Ex-governador argumenta que prazo de inelegibilidade deve ser contado a partir de 2014

José Roberto Arruda em 6 de agosto de 2026, em Brasília — Foto: Marcella Rodrigues/g1
Ex-governador José Roberto Arruda apresentou ao TRE sua defesa contra três pedidos de impugnação de candidatura ao governo do Distrito Federal nesta sexta-feira.
O ex-governador José Roberto Arruda (PSD) apresentou ao Tribunal Regional Eleitoral (TRE) nesta sexta-feira (28) sua defesa nas ações que impugnam a candidatura do político ao governo do Distrito Federal.
O documento rebate três pedidos distintos contra o registro da candidatura de Arruda nos termos da Lei Complementar n. 64/90, conhecida como Lei de Inelegibilidades.
No dia 20 de agosto, o Ministério Público Eleitoral (MPE) impugnou o registro de candidatura do ex-governador. Segundo o procurador, Arruda está inelegível até 2030, ou seja, pelo prazo de 12 anos.

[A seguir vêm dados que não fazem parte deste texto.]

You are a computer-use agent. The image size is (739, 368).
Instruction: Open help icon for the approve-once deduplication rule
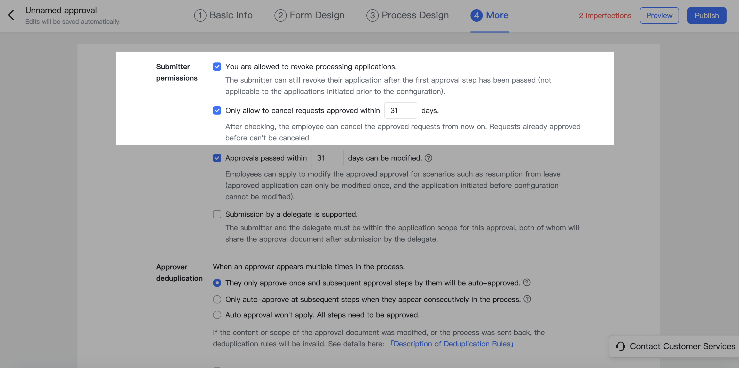(x=526, y=283)
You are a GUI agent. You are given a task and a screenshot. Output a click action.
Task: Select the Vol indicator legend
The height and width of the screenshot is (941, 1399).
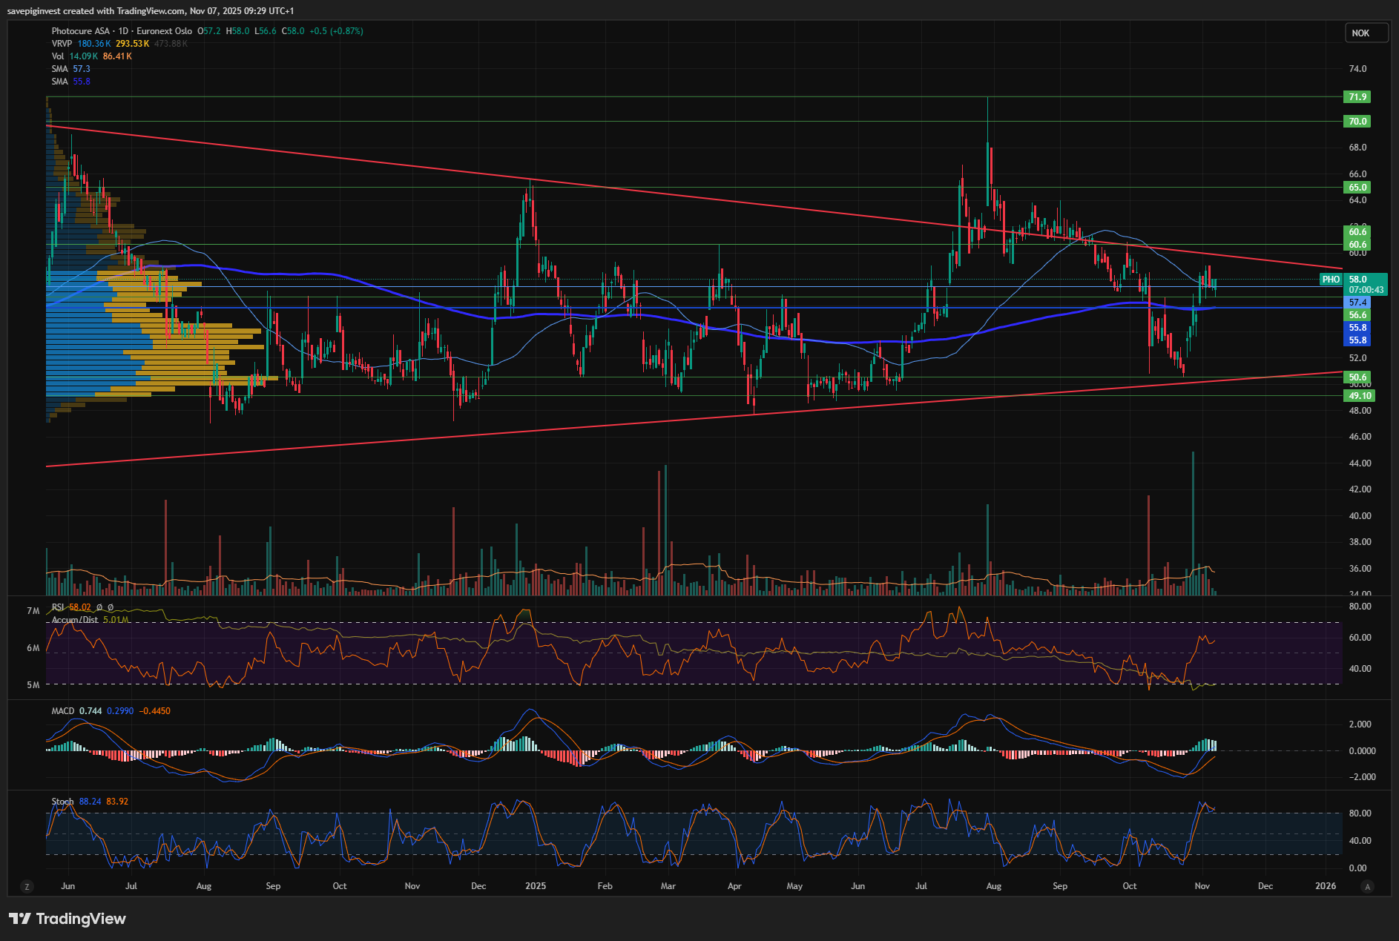58,56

A defesa de Arruda argumenta que o cálculo do prazo de inelegibilidade deve ser unificado e considerado a partir da data da primeira condenação colegiada. Segundo o documento apresentado ao TRE, todos os processos decorrem da operação Caixa de Pandora.
“Reconhecida, portanto, a retroatividade da LC 219/2025 e a conexão dos parágrafos 4º-D e 4º-E, tem-se inelegibilidade por 8 anos, a contar da primeira condenação colegiada por improbidade administrativa, cujo acórdão foi publicado em 21/07/2014”, cita o documento apresentado pela defesa.

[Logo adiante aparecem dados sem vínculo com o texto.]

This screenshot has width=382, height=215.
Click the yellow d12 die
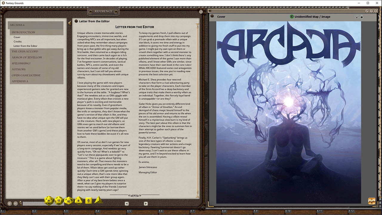point(59,201)
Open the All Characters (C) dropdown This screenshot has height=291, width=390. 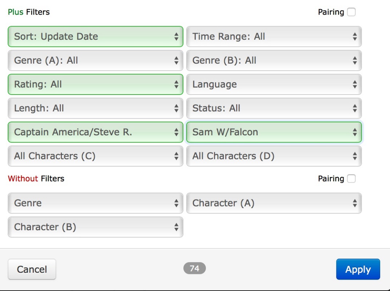pos(95,156)
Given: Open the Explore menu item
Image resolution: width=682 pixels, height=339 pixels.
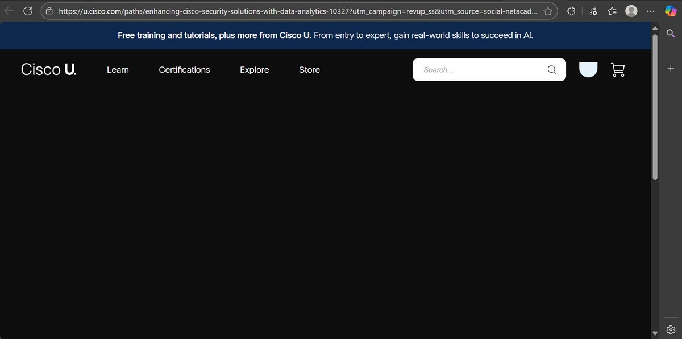Looking at the screenshot, I should pyautogui.click(x=254, y=69).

Com base no argumento de Arruda, o prazo de inelegibilidade terminaria em 2022, permitindo que o ex-governador dispute o pleito. O MPE, por sua vez, utiliza um cálculo distinto que estende a inelegibilidade até 2030.
A Justiça Eleitoral ainda precisa analisar o caso e julgar os pedidos de impugnação apresentados contra Arruda. A decisão do TRE definirá se o ex-governador poderá manter ou perder seu registro como candidato ao governo do Distrito Federal nas eleições de 2026.